Sur la recevabilité de la contestation :

En vertu de l’article R 211-11 du code des procédures civiles d’exécution, à peine d’irrecevabilité, les contestations relatives à la saisie sont formées dans le délai d’un mois à compter de la dénonciation de la saisie au débiteur. Sous la même sanction, elles sont dénoncées le même jour, ou, au plus tard, le premier jour ouvrable suivant, par lettre recommandée avec demande d’avis de réception, à l’huissier qui a procédé à la saisie. L’auteur de la contestation en informe en informe le tiers saisi par lettre simple et en remet une copie, à peine de caducité de l’assignation, au greffe du juge de l’exécution au plus tard le jour de l’audience. 
En l’espèce, la société AGS SECURITY a saisi la présente juridiction de sa contestation dans le mois à compter de la dénonciation de la saisie-attribution litigieuse.
Les dispositions du texte précité ont donc été respectées de sorte que la contestation est jugée recevable.
Sur l’existence d’un titre exécutoire :
Selon l’article L211-1 du code des procédures civiles d’exécution, tout créancier muni d’un titre exécutoire constatant une créance liquide et exigible peut, pour en obtenir le paiement, saisir entre les mains d’un tiers les créances de son débiteur portant sur une somme d’argent, sous réserve des dispositions particulières à la saisie des rémunérations prévue par le code du travail.

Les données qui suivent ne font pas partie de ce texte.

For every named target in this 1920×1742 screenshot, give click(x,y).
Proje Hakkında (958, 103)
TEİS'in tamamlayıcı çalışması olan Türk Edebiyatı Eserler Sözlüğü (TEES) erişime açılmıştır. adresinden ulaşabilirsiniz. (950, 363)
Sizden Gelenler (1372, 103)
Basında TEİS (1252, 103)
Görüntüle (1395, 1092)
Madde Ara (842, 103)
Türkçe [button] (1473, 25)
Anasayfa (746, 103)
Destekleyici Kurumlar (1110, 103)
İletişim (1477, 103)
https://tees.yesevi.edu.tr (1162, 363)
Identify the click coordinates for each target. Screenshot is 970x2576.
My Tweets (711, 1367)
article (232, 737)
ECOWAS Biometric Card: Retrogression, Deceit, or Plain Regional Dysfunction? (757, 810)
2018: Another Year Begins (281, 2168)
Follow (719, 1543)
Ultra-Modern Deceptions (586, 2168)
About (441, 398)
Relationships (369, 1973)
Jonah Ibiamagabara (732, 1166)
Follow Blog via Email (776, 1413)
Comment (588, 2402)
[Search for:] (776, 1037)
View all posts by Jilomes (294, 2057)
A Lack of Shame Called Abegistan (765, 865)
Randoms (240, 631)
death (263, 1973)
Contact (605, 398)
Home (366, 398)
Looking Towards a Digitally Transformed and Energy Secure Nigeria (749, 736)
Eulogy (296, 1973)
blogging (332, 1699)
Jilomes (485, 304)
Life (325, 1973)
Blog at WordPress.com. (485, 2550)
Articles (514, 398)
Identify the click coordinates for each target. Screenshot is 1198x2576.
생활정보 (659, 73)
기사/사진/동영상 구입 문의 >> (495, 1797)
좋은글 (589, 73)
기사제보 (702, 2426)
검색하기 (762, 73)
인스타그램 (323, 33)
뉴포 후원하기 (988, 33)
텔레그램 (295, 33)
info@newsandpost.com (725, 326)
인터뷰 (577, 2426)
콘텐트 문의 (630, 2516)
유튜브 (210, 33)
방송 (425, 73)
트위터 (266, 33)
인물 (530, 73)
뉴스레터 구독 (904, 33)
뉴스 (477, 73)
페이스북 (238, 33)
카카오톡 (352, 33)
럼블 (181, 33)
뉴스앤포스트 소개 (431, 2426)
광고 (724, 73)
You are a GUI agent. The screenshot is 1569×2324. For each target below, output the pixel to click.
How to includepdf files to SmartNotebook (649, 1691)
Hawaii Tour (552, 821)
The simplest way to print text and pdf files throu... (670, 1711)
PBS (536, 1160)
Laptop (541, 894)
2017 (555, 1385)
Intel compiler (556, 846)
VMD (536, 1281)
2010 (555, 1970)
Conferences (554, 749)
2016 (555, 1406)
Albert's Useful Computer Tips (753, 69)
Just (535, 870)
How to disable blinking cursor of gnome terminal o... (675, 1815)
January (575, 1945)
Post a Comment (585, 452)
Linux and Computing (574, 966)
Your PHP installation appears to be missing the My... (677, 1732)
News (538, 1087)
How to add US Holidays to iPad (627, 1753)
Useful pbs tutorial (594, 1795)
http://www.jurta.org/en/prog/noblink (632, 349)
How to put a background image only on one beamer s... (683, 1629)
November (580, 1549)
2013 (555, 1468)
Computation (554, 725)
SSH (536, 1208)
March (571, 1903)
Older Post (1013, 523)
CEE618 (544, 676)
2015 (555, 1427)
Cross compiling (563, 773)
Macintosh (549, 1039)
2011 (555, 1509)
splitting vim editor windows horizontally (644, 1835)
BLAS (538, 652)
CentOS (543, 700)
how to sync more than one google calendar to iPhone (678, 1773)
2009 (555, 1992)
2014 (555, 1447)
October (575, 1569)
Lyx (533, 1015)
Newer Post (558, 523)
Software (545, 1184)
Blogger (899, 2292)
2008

L’article L111-3 du code des procédures civiles d’exécution dispose que constituent des titres exécutoires notamment les décisions des juridictions de l’ordre judiciaire ou de l’ordre administratif lorsqu’elles ont force exécutoire, ainsi que les accords auxquels ces juridictions ont conféré force exécutoire.

En vertu de l’article 503 du code de procédure civile, en son premier alinéa, les jugements ne peuvent être exécutés contre ceux auxquels ils sont opposés qu’après leur avoir été notifiés, à moins que l’exécution n’en soit volontaire.
Selon l’article R. 1454-26 du code du travail “Les décisions du conseil de prud’hommes sont notifiées aux parties par le greffe de ce conseil au lieu de leur domicile. La notification est faite par lettre recommandée avec avis de réception sans préjudice du droit des parties de les faire signifier par acte d’huissier de justice”.
En l’espèce Monsieur [O] [K] justifie que le jugement fondant la saisie a été régulièrement notifié à la société AGS SECURITY le 1er février 2023, laquelle en a accusé réception le 3 février 2023.
Monsieur [O] [K] était donc bien muni d’un titre exécutoire à l’encontre de la société AGS SECURITY lorsqu’il a fait pratiquer la saisie querellée.
Sur la demande de mainlevée eu égard au caractère abusif et inutile de la saisie:
Aux termes de l’article L111-7 du code des procédures civiles d’exécution, le créancier a le choix des mesures propres à assurer l’exécution ou la conservation de sa créance, toutefois l’exécution de ces mesures ne peut excéder ce qui se révèle nécessaire pour obtenir le paiement de l’obligation. 
L’article L121-2 du code des procédures civiles d’exécution énonce que le juge de l’exécution a le pouvoir d’ordonner la mainlevée de toute mesure inutile ou abusive et de condamner le créancier à des dommages-intérêts en cas d’abus de saisie.
La mise en oeuvre d’une mesure d’exécution forcée ne dégénère en abus, sauf disposition particulière, que s’il est prouvé que le créancier a commis une faute.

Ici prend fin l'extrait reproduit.